Tassa sui rifiuti. Un vero salasso per i Siciliani. In Sicilia la TARI più cara d' Italia.
Non è un primato di cui vantarsi. La Sicilia è anche quest'anno la regione in cui si paga la tassa sui rifiuti (TARI) più cara di tutta Italia, a fronte si un servizio che in molti comuni è tutt'altro che ottimale. Il dato emerge da un report diffuso dall'osservatorio prezzi del movimento <<Cittadinanzattiva>>, che nell'isola, per la TARI, nel 2023, registra un costo medio a famiglia di 396 euro, rispetto ai 320 della media nazionale, con un aumento del 2,6% rispetto al 2022.

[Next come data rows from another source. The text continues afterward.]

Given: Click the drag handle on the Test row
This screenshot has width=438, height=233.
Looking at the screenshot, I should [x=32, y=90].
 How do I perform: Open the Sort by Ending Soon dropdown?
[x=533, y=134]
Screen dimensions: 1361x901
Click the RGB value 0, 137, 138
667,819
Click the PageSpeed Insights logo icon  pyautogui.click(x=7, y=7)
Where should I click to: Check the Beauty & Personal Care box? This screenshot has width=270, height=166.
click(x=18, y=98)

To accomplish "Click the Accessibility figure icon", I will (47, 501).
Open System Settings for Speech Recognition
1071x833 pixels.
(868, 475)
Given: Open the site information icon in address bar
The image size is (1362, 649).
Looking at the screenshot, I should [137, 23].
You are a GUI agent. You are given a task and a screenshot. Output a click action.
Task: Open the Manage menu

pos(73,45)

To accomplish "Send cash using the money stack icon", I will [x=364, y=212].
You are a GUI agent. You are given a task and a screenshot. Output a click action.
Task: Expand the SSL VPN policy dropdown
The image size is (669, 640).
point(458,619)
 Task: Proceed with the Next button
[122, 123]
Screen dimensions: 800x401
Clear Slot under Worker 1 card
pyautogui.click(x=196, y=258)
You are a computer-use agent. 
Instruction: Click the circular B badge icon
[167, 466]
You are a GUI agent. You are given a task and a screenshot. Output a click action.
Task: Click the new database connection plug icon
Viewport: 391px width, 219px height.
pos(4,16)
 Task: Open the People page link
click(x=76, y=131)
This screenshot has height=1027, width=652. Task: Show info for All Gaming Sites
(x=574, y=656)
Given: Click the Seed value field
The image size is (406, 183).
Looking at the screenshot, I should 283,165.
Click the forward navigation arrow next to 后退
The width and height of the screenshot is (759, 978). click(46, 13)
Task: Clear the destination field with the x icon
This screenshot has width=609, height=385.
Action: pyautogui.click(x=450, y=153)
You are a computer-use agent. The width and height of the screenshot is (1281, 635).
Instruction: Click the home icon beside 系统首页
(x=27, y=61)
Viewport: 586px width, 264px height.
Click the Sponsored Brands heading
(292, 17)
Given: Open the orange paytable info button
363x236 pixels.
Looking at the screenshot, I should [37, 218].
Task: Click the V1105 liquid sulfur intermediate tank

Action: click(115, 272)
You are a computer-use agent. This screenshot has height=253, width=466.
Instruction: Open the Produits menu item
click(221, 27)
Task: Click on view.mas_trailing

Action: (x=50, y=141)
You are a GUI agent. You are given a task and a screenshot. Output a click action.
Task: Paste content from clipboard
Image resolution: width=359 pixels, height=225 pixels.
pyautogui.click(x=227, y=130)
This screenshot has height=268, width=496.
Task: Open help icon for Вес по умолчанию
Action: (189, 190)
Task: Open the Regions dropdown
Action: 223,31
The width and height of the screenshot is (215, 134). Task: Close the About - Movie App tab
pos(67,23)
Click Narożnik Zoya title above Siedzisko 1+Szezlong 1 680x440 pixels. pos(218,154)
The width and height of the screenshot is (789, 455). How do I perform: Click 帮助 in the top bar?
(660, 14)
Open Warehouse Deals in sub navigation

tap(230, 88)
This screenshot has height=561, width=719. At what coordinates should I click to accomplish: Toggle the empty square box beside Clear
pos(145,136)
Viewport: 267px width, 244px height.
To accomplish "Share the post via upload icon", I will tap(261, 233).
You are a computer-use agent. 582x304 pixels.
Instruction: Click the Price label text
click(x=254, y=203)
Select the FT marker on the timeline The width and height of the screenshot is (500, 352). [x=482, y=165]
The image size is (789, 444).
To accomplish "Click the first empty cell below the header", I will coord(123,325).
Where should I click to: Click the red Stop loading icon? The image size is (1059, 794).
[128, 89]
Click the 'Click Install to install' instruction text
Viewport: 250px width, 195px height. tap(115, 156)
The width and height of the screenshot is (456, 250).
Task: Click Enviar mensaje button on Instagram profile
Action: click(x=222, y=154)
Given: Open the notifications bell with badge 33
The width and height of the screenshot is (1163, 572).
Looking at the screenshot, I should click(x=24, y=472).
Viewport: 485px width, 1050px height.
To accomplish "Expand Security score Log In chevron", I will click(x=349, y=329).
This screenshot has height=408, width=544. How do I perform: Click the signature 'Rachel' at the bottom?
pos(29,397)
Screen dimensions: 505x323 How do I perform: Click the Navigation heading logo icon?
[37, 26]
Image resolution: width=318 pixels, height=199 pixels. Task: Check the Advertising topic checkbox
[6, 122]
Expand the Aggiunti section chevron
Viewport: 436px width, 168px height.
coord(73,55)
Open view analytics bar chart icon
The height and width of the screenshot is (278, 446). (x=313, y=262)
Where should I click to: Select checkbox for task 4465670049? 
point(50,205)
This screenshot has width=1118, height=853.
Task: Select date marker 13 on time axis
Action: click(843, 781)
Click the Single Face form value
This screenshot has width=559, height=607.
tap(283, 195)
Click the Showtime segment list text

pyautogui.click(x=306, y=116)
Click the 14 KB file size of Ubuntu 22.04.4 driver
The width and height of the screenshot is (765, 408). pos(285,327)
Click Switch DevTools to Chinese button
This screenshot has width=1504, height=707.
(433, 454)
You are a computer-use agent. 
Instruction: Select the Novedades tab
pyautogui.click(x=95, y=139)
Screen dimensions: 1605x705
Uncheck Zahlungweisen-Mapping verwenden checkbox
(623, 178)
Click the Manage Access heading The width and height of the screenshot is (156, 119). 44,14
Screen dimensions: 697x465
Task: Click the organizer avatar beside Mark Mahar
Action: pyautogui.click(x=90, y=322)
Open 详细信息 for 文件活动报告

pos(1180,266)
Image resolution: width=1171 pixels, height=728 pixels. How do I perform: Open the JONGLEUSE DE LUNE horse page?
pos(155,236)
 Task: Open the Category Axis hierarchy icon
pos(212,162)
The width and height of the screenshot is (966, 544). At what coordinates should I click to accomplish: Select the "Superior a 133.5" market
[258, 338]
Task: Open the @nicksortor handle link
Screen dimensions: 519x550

Catania è la Città con la TARI più alta in assoluto, con le famiglie catanesi costrette a pagare in media circa 600 euro l'anno, per il servizio di raccolta e smaltimento dei rifiuti. Segue Messina con 453 euro di media per famiglia, Trapani con 427 euro e poi via via Agrigento (426 euro) Siracusa (413 euro) Ragusa (399 euro) Palermo (314) Enna (270) Caltanissetta (267).
Un Po meglio per quanto riguarda i dati sulla differenziata, con la stragrande maggioranza di comuni abbondantemente sopra la media del 65% di frazioni nobili recuperate. Tuttavia a penalizzare le percentuali sono i grossi centri e le Città Metropolitane, Palermo, Catania e Messina, dove spesso la differenziata non si fa o è organizzata male.
Ad incidere sull'esosità della Tari sono la mancanza degli inceneritori e la scarsità degli impianti per il trattamento dell'organico, che negli ultimi anni ha fatto raddoppiare il costo dello smaltimento per ogni tonnellata di umido, facendo lievitare ulteriormente il costo della TARI.